Despite the 2013 Order being unequivocal, the firm in question would not listen.  The client then contacted both the Solicitors Regulation Authority and the Law Society who both confirmed the 25% was inclusive of VAT, as set out in my article and as in the 2013 Order.  Surely this was enough to make the firm in question see sense?  Unfortunately not: they remained with a robust stance: they would be taking VAT on top of the 25%, thereby taking 30% of the client’s compensation.

However, the more we spoke, the worse things became.  It transpired that not only were they attempting to add VAT on top of the 25%, they were also trying to apply the 25% to his future losses.  This is also illegal: the wording of the 2013 Order as quoted above is clear – the 25% does not apply to future monetary losses. 

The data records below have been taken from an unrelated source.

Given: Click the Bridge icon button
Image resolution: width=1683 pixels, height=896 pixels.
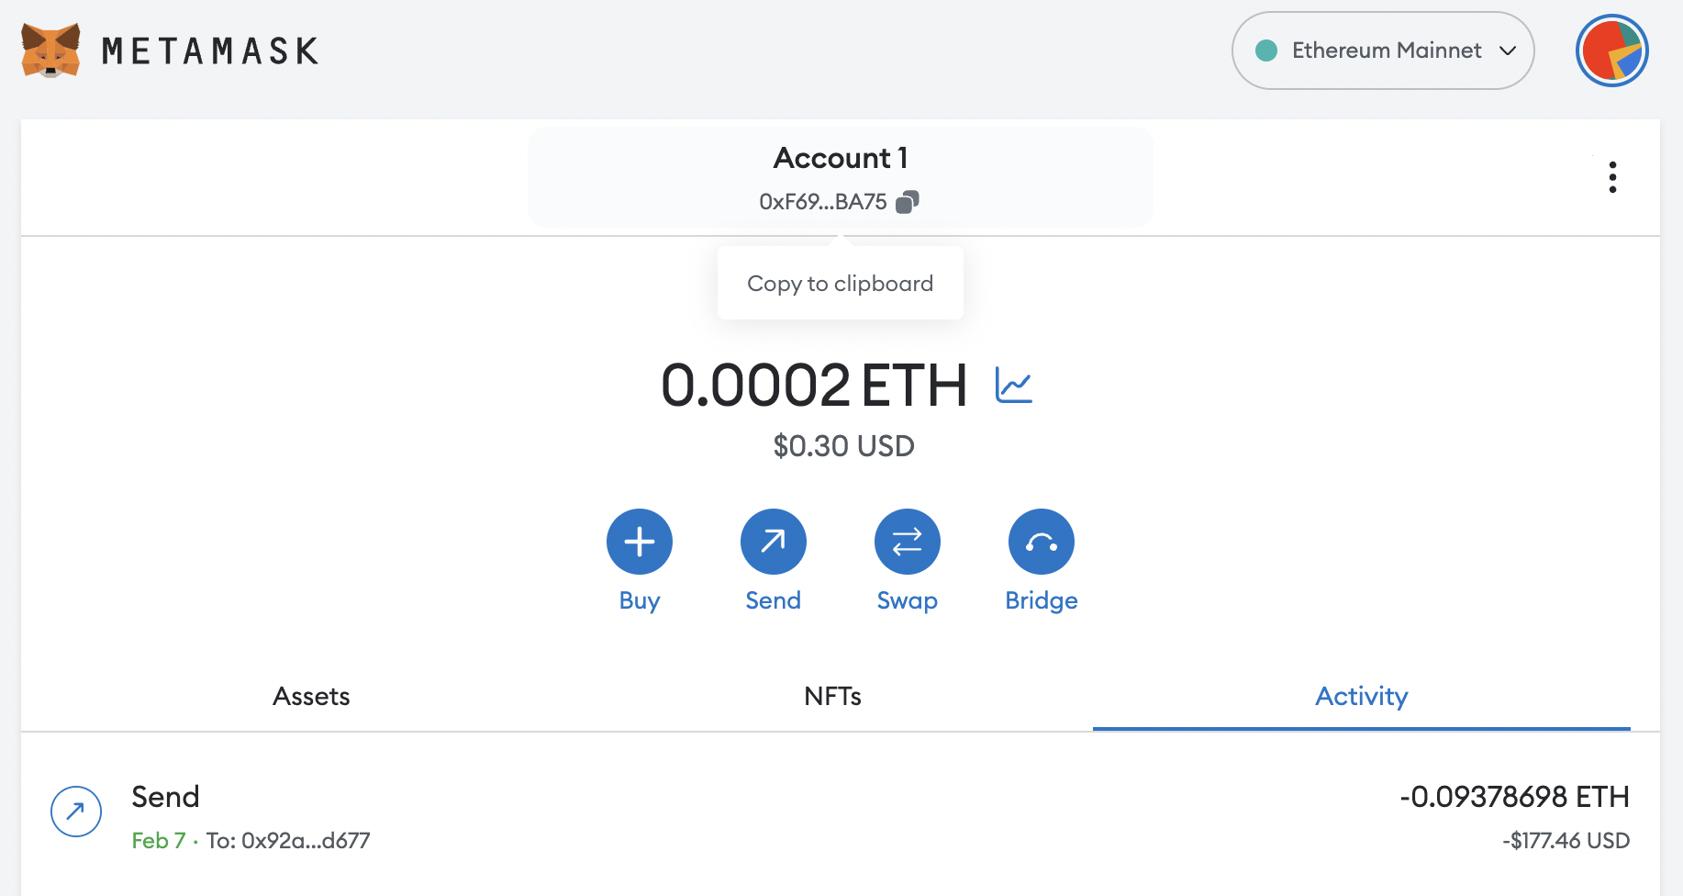Looking at the screenshot, I should [1042, 542].
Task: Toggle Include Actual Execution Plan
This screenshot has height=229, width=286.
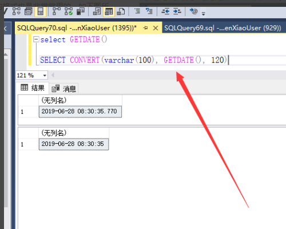Action: 57,11
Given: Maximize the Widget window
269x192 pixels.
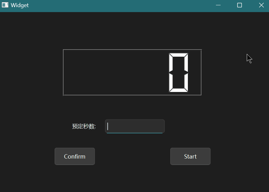Looking at the screenshot, I should pyautogui.click(x=239, y=5).
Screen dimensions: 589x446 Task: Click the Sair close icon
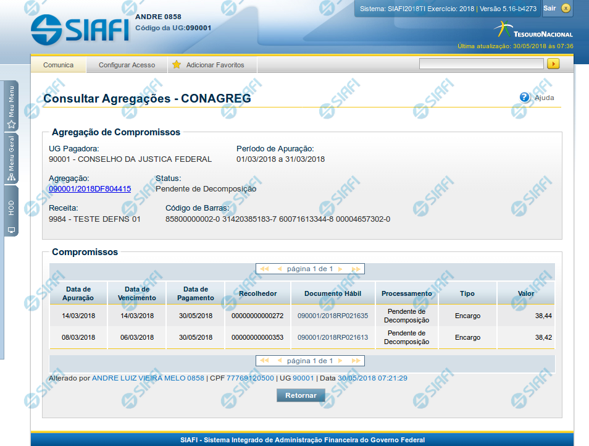566,8
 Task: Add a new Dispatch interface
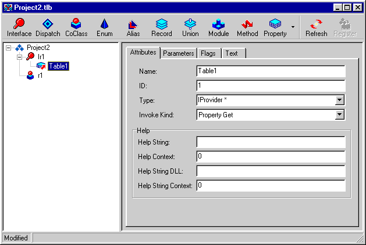click(x=48, y=27)
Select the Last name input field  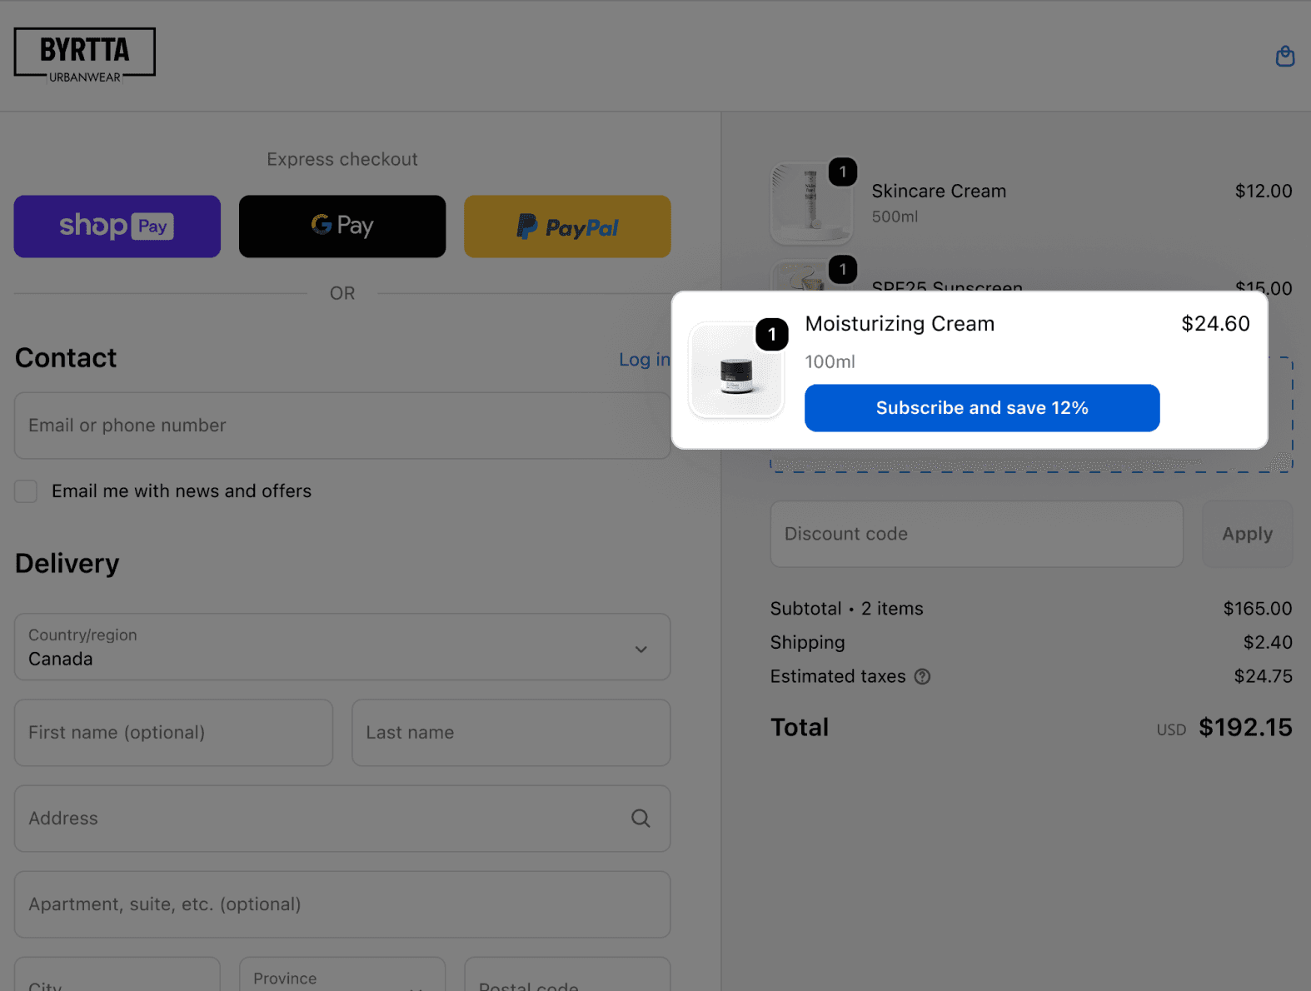point(511,733)
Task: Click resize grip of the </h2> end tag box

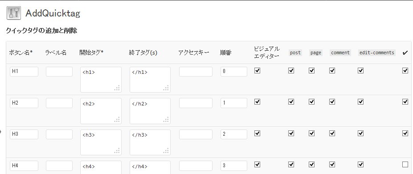Action: pos(166,120)
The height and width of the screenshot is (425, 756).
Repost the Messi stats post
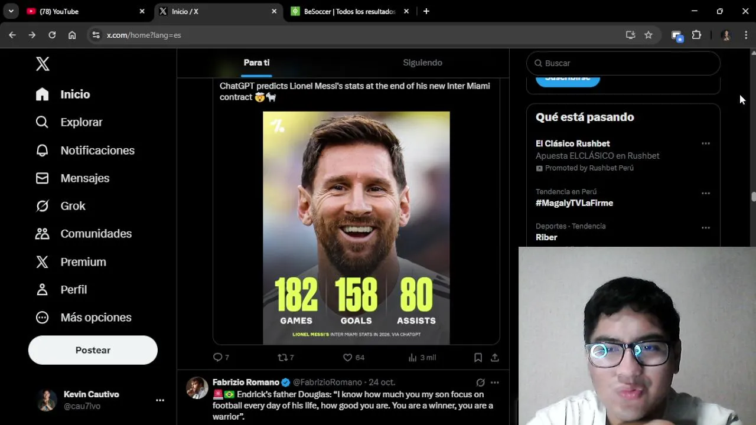(x=282, y=358)
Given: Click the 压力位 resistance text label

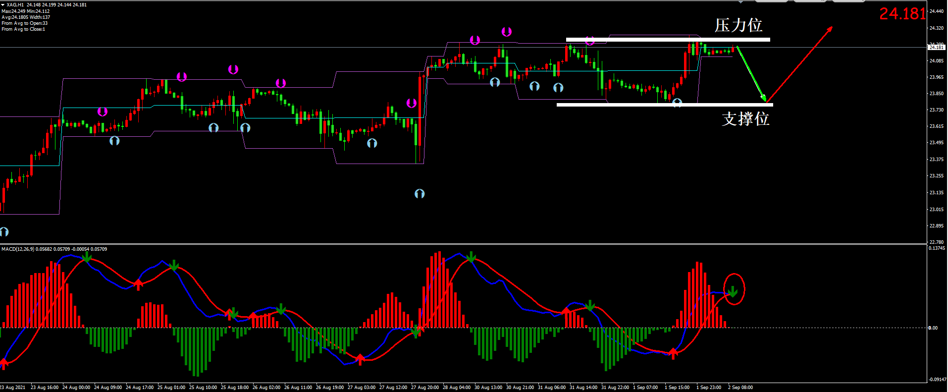Looking at the screenshot, I should pyautogui.click(x=738, y=25).
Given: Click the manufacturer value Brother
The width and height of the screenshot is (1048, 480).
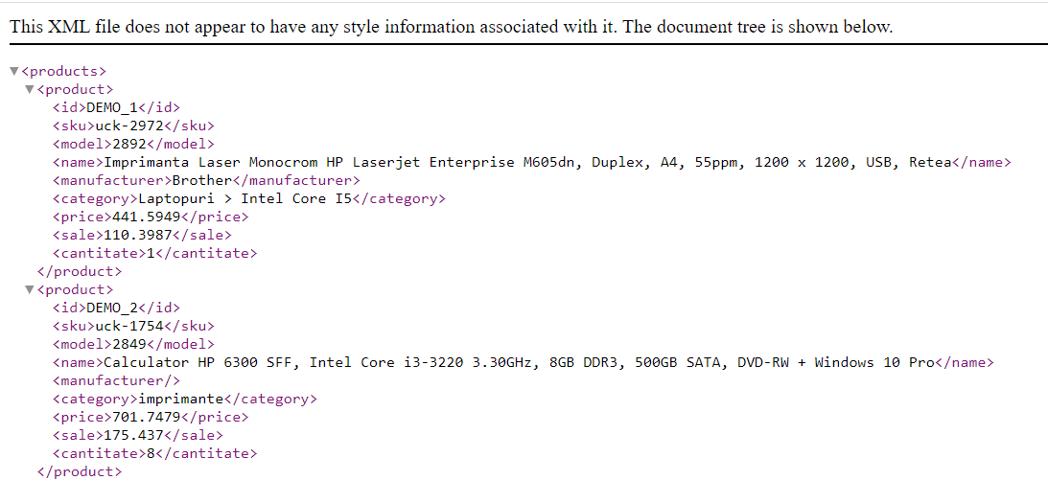Looking at the screenshot, I should coord(201,180).
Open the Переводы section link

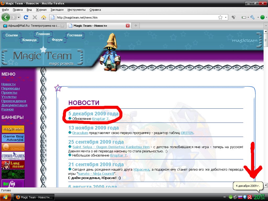click(10, 88)
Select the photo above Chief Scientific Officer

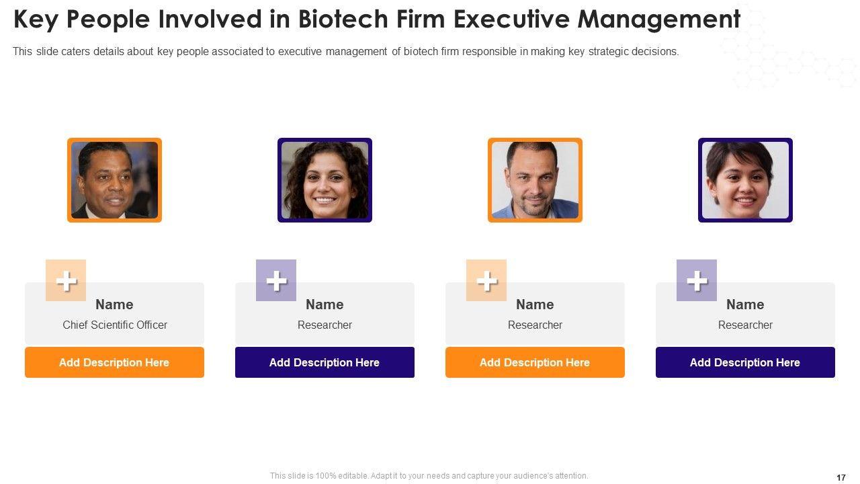point(114,180)
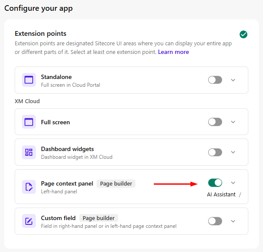The image size is (263, 252).
Task: Click the green completed checkmark icon
Action: 244,34
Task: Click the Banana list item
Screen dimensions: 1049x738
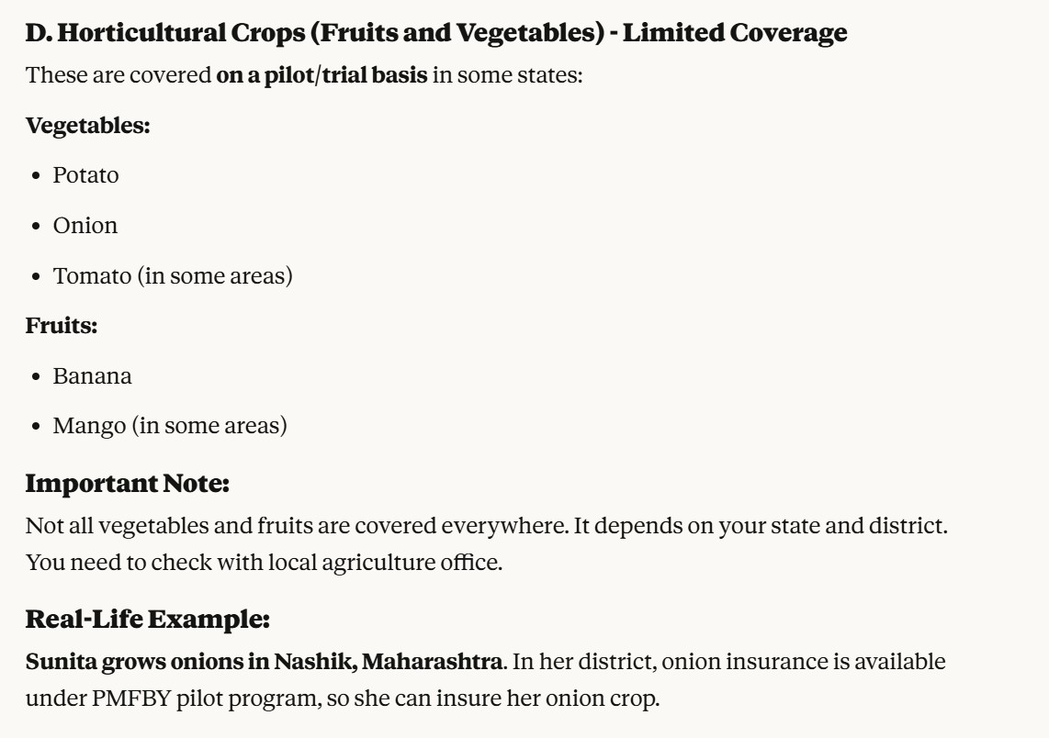Action: pyautogui.click(x=92, y=376)
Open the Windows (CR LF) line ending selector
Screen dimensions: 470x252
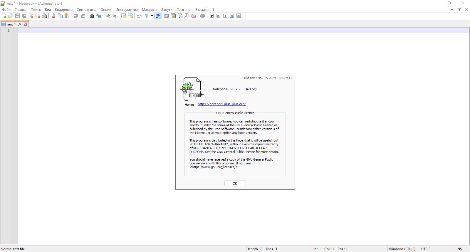pos(402,249)
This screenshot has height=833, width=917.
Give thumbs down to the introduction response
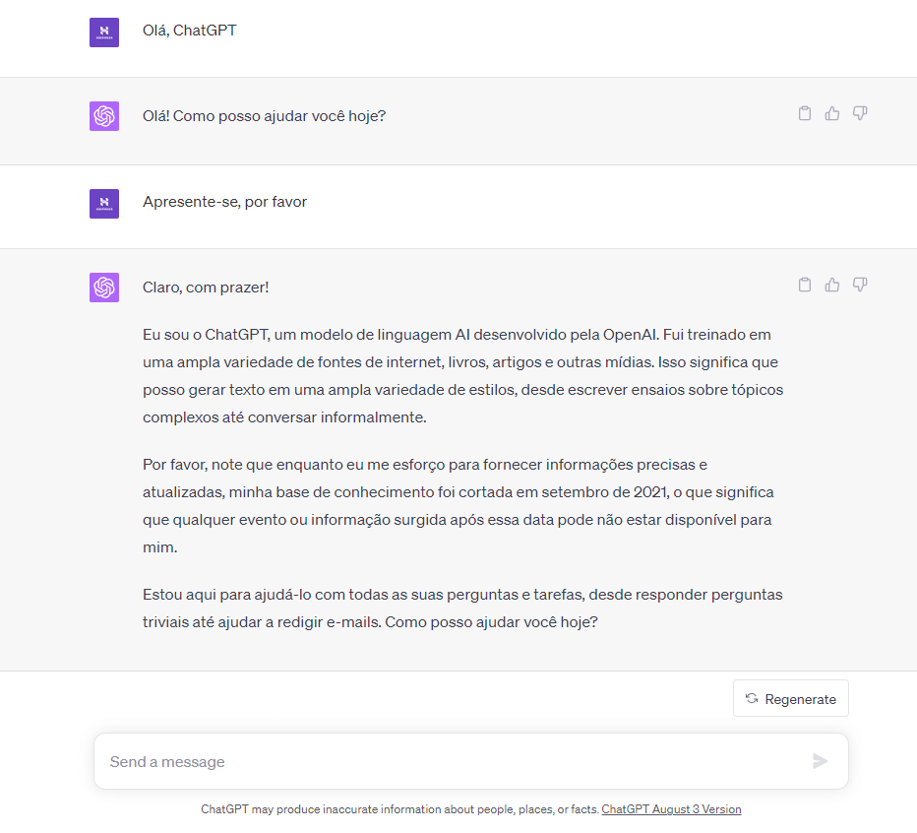[x=860, y=284]
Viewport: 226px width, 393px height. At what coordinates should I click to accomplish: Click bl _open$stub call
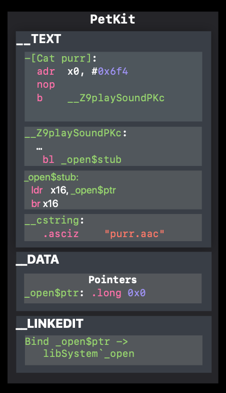click(82, 159)
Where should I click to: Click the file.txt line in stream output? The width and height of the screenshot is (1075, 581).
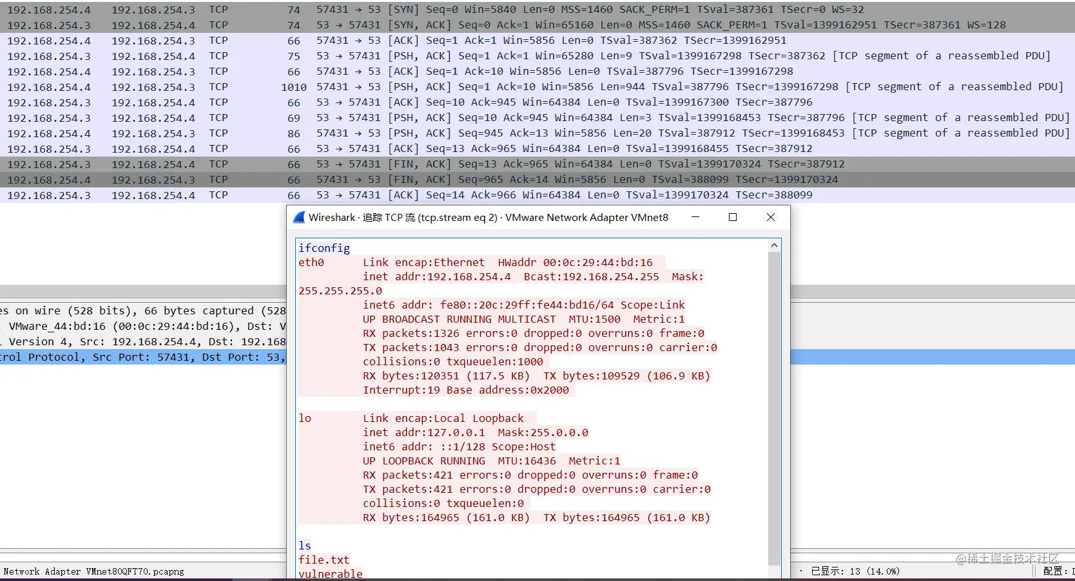pos(324,560)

Further, they were seeking to charge an eye-watering legal expenses insurance premium in excess of £2,000 for a modest value claim (a reasonable premium for that type of claim would be in the region of £400).

When the client further challenged them he was told he was on a special type of no-win-no-fee agreement that was not a traditional conditional fee agreement (conditional fee agreement is the official legal title of a regular no-win-no-fee agreement) which enabled them to both add VAT on top of the 25% and to apply the 25% to future losses as well as past losses.  I was stunned to learn of this; solicitors cannot seek to circumvent the statutory maximum of 25% (of past losses).  Solicitors have a professional and ethical duty of care to their clients, which includes full and transparent funding advice i.e. if the client had been told that with another firm he would almost certainly be granted a traditional no-win-no-fee agreement with the cap at 25% of past losses inclusive of VAT, he is likely not to have proceeded with this so-called modified agreement being offered by the firm in question.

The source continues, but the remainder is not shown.